Deducing return and parameter type from std::funct

2019-07-17 03:02发布

问题:

I've been looking around SO for a while now but cannot find quite the answer that I am looking for - this question is probably the closest to what I am thinking.

In a sentence: is it possible to declare a template function that takes a parameter of an std::function and deduce template parameters for both the return type and the parameter types of the function? Example:

//this works to pass the std::function in
template<class T>
void doSomething(std::function<T> f) {
    f();
}

//this is more what i am looking for - can R and P be deduced automatically - does not work!
template<class R, class P>
void doSomethingElse(std::function<R(P)> f) {
    f();
}

Is this because the function signature or function type is considered one thing in itself, and as such cannot be "broken" up? I realise there are decltype and std::result_of but cannot think how I might use them here.

As an additional point, how might I extend the second example to have multiple parameters and deduction, using variadic templates?

回答1:

template<class R, class P>
void doSomethingElse(std::function<R(P)> f) {
    f(P{});
}

Will work, but it only works if you pass a std::function to the function and that function has one non void parameter. This is kind of limiting though. You can use

template<class R, class... Args, class... Ts>
void doSomethingElse(std::function<R(Args...)> f, Ts&&... args) {
    f(std::forward<Args>(args)...);
}

Which will take any std::function and the arguments for it and calls them as if you did it in the call site. This is still limiting though because the call site requires you use a std::function so you can't pass it anything implicitly convertible to a std::function.

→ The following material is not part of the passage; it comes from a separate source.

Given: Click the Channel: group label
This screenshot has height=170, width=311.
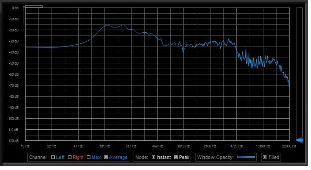Looking at the screenshot, I should click(38, 157).
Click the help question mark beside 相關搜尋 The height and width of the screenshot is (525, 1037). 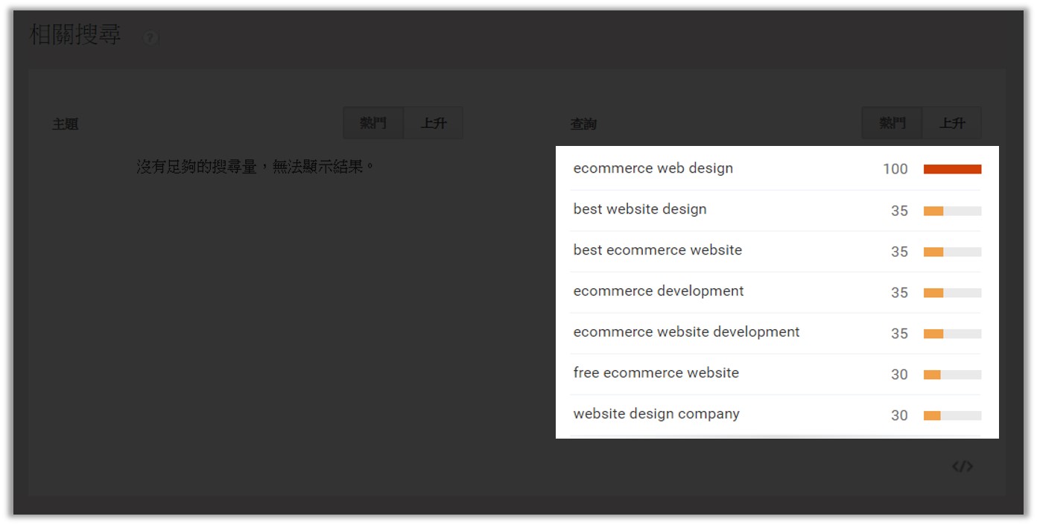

With C++17 and class template argument deduction (CTAD) this is no longer an issue though. We can create an overload that takes any type, and then construct a std::function using CTAD to fill in the types for us. That would look like

template<class Func, class... Args>
void doSomethingElse(Func&& f, Args&&... args) {
    doSomethingElse(std::function{std::forward<Func>(f)}, std::forward<Args>(args)...);
}

template<class R, class... Args, class... Ts>
void doSomethingElse(std::function<R(Args...)> f, Ts&&... args) {
    f(std::forward<Args>(args)...);
}

And now anything that isn't a std::function will go to void doSomethingElse(Func&& f, Args&&... args), get converted to a std::function, and get passed to void doSomethingElse(std::function<R(Args...)> f, Args&&... args) so you can use the return type and argument(s) type(s) in there.